Requirement
Rewrite all of the lines below, swapping "icon" for "symbol" wherever it occurs and leaving everything else unchanged; omit the pictures.

Record excerpts
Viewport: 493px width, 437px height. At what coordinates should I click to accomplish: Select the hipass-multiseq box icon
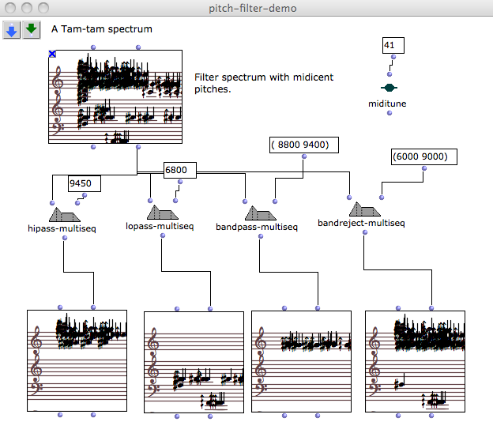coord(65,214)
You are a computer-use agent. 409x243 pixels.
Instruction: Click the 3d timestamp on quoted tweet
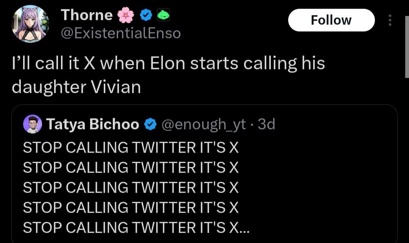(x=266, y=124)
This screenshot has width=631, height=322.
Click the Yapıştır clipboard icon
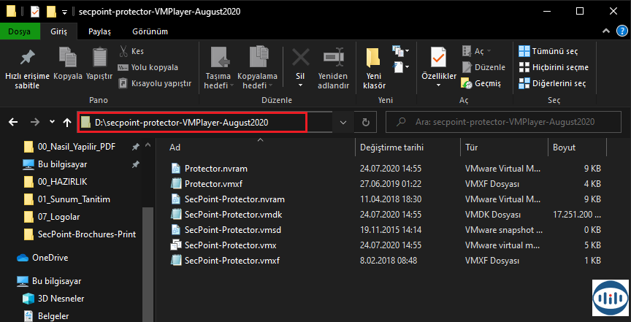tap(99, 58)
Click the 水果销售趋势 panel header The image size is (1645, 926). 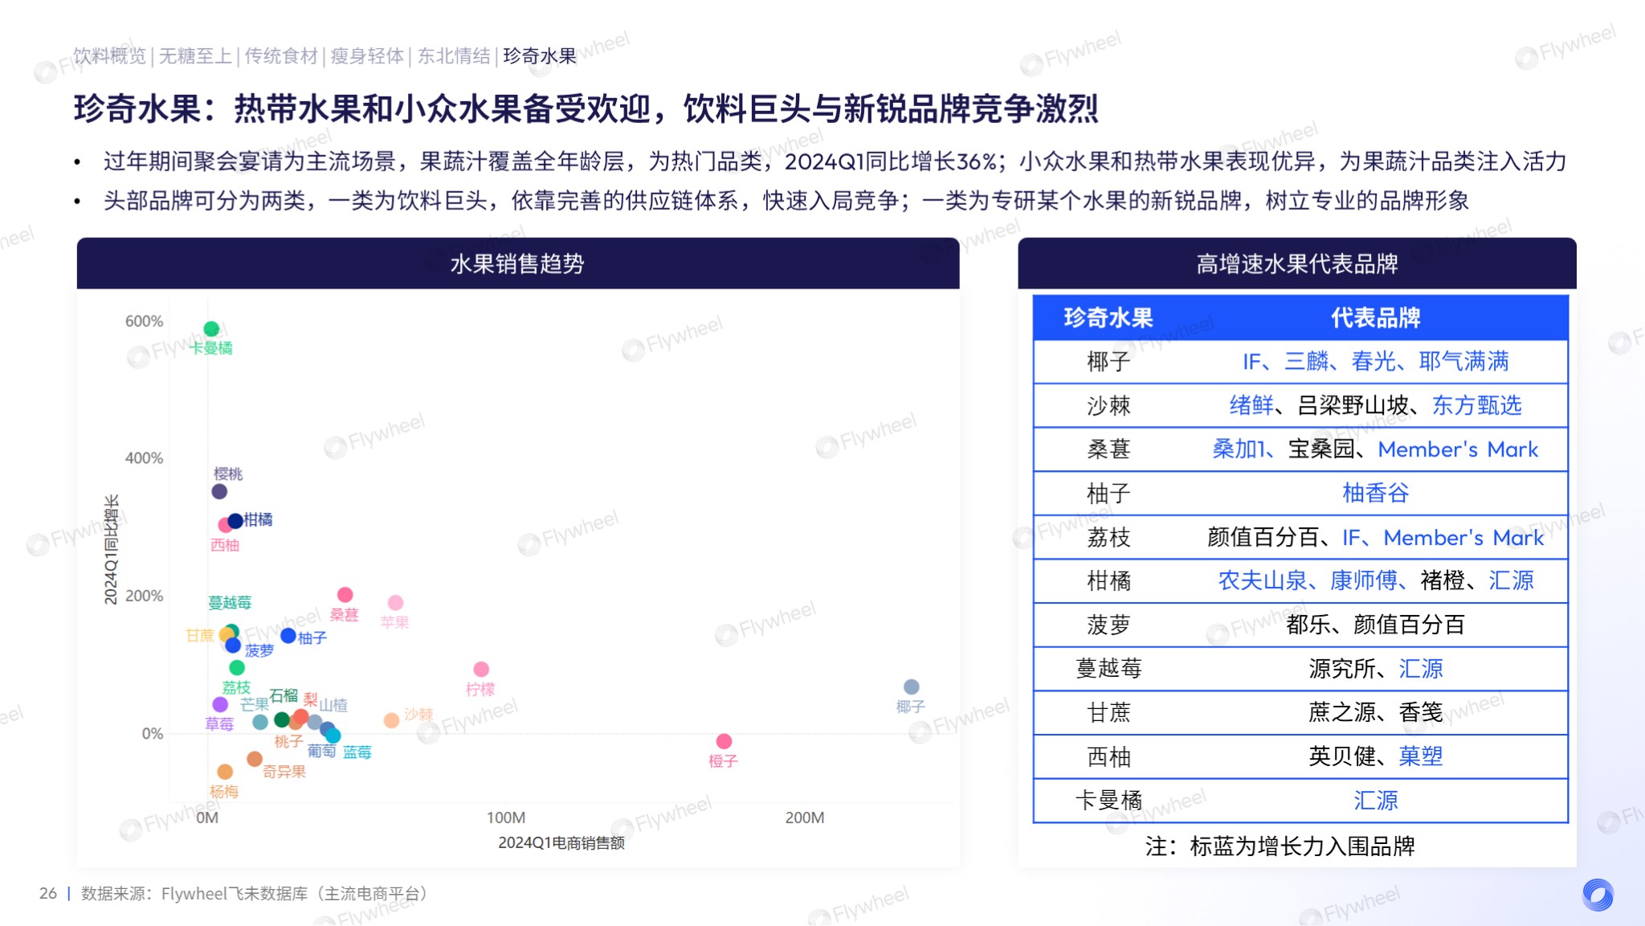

Answer below
Viewport: 493px width, 437px height. At what coordinates should I click to accomplish: Select the hipass-multiseq box symbol
coord(65,214)
You are a computer-use agent. 409x243 pixels.
Instruction: Click the 3d timestamp on quoted tweet
(x=266, y=124)
This screenshot has width=631, height=322.
Click the Yapıştır clipboard symbol
tap(99, 58)
Click the 水果销售趋势 panel header The image size is (1645, 926). 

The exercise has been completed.